A new paper from Ho Hin Lee and collaborators at multiple universities introduces knowledge transfer scaling laws for 3D medical imaging. The team observed that when pretraining vision foundation models on mixed modalities (CT, MRI, PET), different domains scale at variable rates and knowledge transfer is strongly asymmetric: training on one domain (e.g., CT) can substantially improve performance on another (e.g., MRI), but the reverse may be much weaker. Both the MAE reconstruction loss and cross-domain transfer follow predictable power-law trends with domain-specific coefficients.

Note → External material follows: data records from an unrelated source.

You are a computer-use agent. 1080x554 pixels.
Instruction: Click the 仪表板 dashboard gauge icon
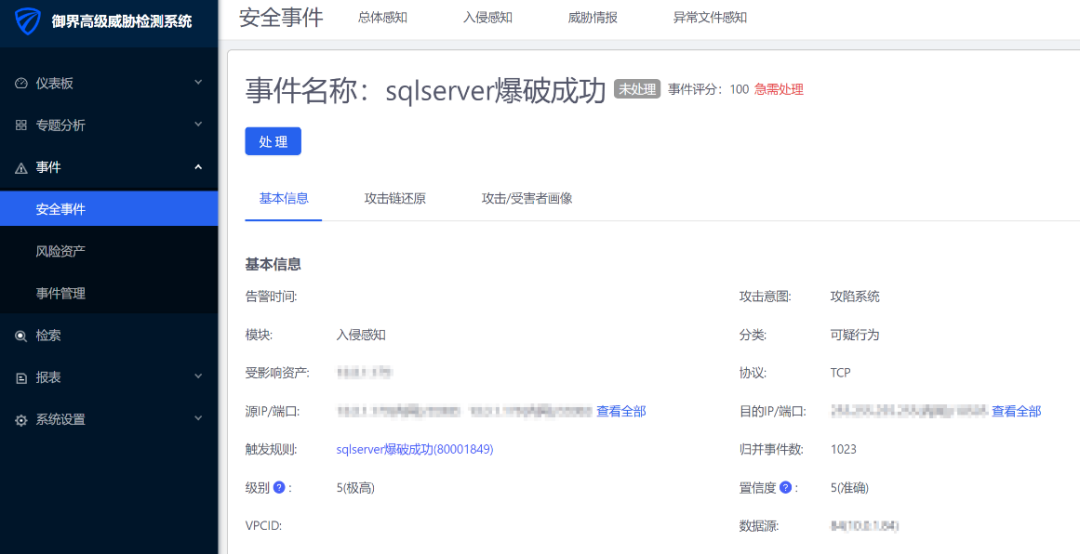pyautogui.click(x=21, y=84)
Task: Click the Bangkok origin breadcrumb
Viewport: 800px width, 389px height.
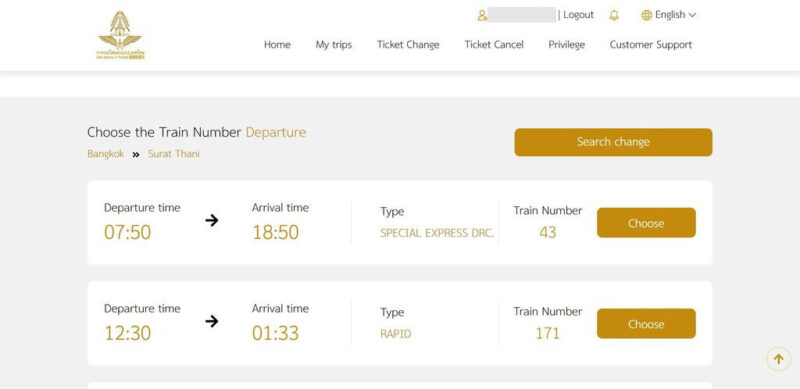Action: (x=106, y=154)
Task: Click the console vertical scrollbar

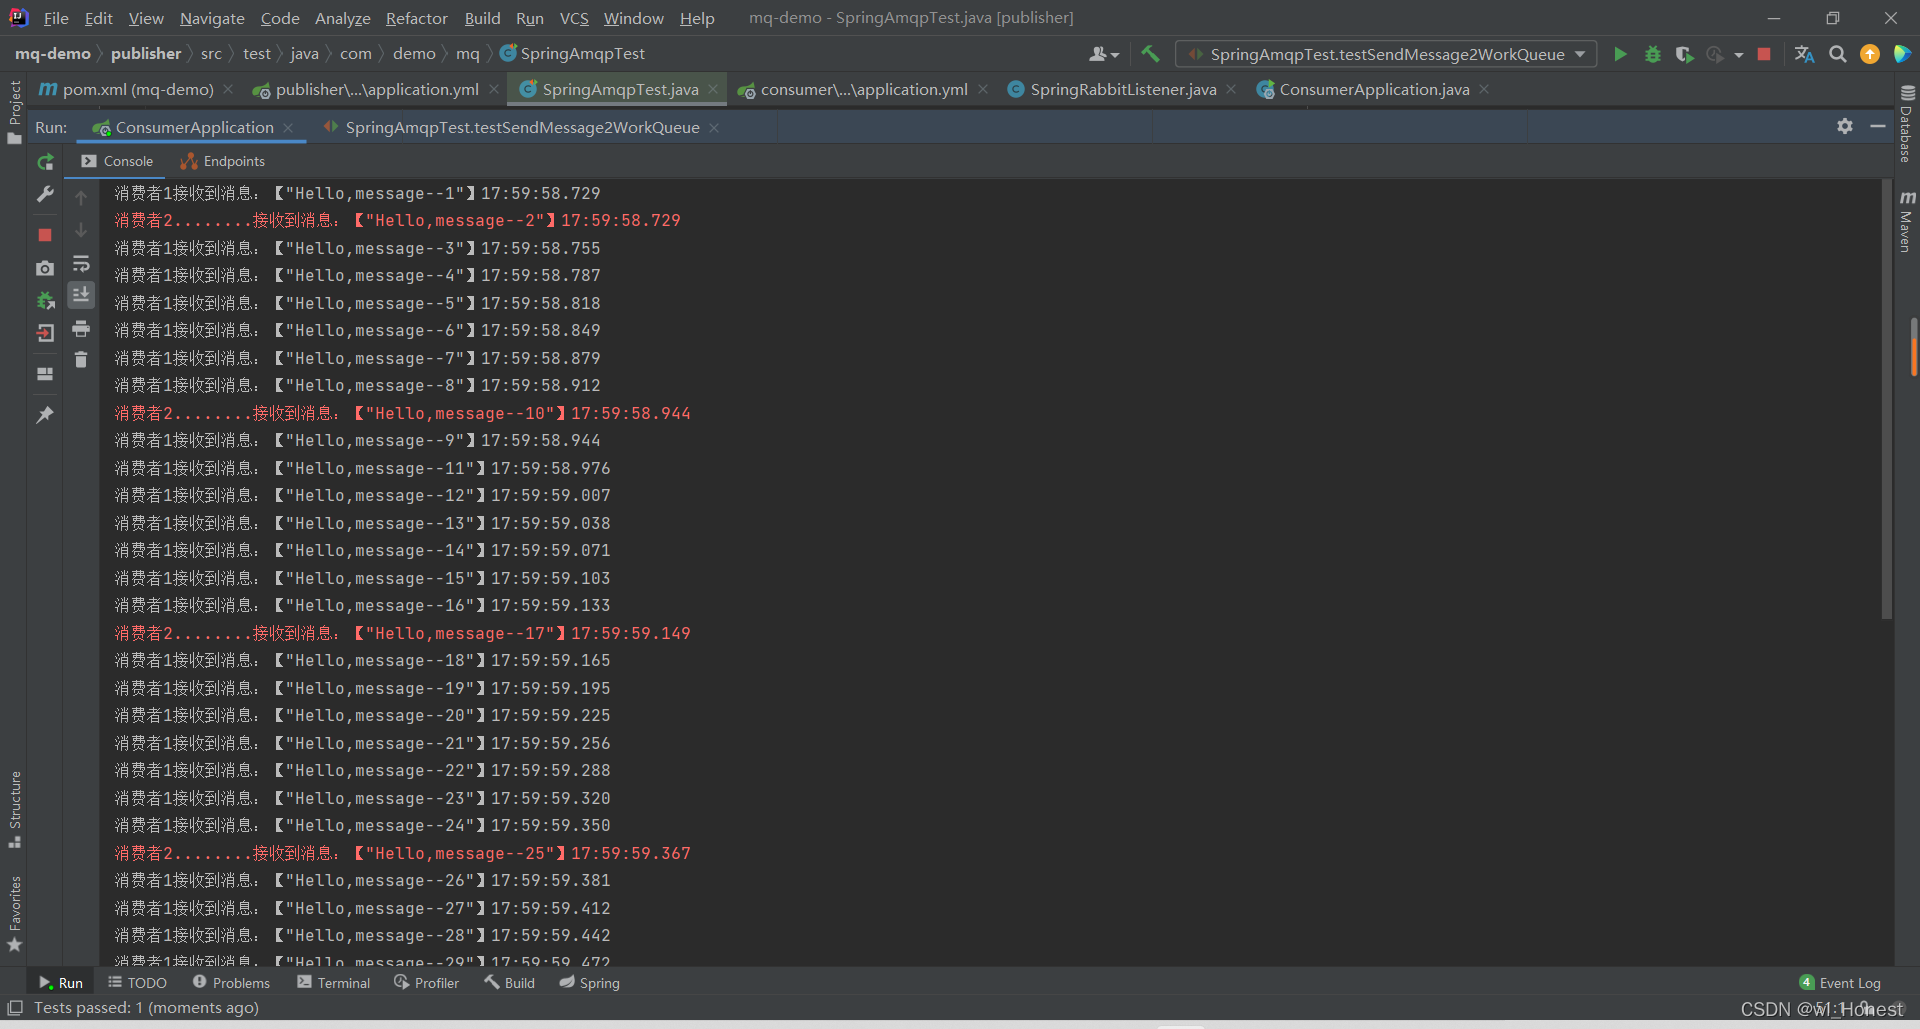Action: pyautogui.click(x=1887, y=400)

Using these insights, the researchers formulated data allocation as a scaling-law optimization problem. The derived allocations revealed an interpretable hub-and-island structure: highly transferable domains like CT emerge as hubs that strategically benefit many others, while isolated domains like PET act as islands requiring direct investment. Empirically, their transfer-aware allocation outperformed standard data-proportional sampling by up to 58% on downstream tasks including disease classification and organ/lesion segmentation. The method also generalized to unseen compute budgets with a correlation of r=0.989, suggesting robust practical value for building 3D medical foundation models.
- Knowledge transfer between CT, MRI, and PET is asymmetric and follows predictable power-law scaling.
- Transfer-aware data allocation beat proportional sampling by up to 58% on clinical tasks.
- Discovered hub-and-island structure helps determine optimal pretraining data mix under fixed budgets.
Why It Matters
More efficient 3D medical AI training could reduce compute costs and accelerate clinical tool development.